#### Document segment ####

I have bad news: the typical 20 minutes of vigorous exercise, three times a week (as probably recommended to you by your 8th grade gym coach) simply won’t cut it if you want to maintain your weight. According to Reuters, a new study suggests you’ll have to commit a little (OK, a lot) more time to working out if you want to prevent long term weight gain.
Lead researcher Trine Moholdt, of the KG Jebsen Center of Exercise in Medicine at the Norwegian University of Science and Technology in Trondheim, explains for Reuters that “150 minutes of moderate-intensity exercise or 60 minutes of vigorous exercise per week” simply isn’t enough — which just so happens to be the recommended amount for general health by the U.S. Department of Health and Human Services (not for weight maintenance). How deceiving!
So how much exercise should we be getting exactly?
The study, which observed 19,000 people over 22 years, concluded that those who exceeded the recommended amount of time one should spend exercising maintained their weight. But even then, they discovered that some weight gain with age is simply “inevitable." Le sigh.
With that in mind, there isn’t a specific answer (other than going above those previously recommended numbers). However, two sources — one being The Institute of Medicine, and the other, a 2010 study by Moholdt — suggest getting about one hour a day of "moderate-intensity physical activity" might be the sweet spot.
On the flip side, there is such a thing as getting too much exercise, according to the Huffington Post. "Obsessive exercise" happens when you become addicted to working out. If you feel like you might be pushing your body too far, there’s an app (shocking) that will tell you if that's the case. One hour doesn't apply to everyone!
The general consensus (for those who want to maintain their weight): ignore Dr. Google and spend more than 150 minutes exercising. Just don't go overboard!

####

__Work to complete__
Please copy word for word everything in the exercise article from "With that in" down to "don't go overboard!".

#### Dataset content ####

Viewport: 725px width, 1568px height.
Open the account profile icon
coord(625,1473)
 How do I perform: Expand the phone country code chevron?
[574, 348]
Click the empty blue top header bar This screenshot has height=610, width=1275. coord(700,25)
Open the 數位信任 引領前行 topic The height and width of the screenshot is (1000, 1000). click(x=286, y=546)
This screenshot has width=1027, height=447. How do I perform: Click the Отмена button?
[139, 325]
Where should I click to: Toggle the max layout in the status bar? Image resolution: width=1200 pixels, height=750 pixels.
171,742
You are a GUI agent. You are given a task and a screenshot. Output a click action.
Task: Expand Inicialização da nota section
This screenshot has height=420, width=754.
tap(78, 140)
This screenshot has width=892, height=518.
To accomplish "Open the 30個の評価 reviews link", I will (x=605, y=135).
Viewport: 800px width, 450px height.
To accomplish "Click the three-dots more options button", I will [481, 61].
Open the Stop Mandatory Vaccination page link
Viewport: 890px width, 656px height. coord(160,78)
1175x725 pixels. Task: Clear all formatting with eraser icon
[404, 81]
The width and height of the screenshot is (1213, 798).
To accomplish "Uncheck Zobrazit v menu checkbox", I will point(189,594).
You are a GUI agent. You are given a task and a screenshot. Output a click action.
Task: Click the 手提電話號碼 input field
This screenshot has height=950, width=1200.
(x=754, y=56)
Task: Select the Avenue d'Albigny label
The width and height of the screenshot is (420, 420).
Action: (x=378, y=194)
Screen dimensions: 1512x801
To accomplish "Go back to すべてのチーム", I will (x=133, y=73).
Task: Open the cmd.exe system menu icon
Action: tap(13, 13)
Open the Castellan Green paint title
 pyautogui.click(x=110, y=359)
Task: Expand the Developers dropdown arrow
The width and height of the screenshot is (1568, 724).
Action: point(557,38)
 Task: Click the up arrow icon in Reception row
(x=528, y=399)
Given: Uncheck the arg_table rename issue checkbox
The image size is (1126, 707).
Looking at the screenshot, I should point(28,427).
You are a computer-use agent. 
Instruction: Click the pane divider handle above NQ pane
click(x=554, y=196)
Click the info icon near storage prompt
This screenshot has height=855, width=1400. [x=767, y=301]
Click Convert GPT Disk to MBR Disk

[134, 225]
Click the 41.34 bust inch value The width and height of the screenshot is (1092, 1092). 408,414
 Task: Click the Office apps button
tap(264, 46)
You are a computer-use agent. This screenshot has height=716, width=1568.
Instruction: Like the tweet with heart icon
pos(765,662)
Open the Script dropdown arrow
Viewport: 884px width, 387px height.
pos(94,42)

####

__Answer section__
With that in mind, there isn’t a specific answer (other than going above those previously recommended numbers). However, two sources — one being The Institute of Medicine, and the other, a 2010 study by Moholdt — suggest getting about one hour a day of "moderate-intensity physical activity" might be the sweet spot.
On the flip side, there is such a thing as getting too much exercise, according to the Huffington Post. "Obsessive exercise" happens when you become addicted to working out. If you feel like you might be pushing your body too far, there’s an app (shocking) that will tell you if that's the case. One hour doesn't apply to everyone!
The general consensus (for those who want to maintain their weight): ignore Dr. Google and spend more than 150 minutes exercising. Just don't go overboard!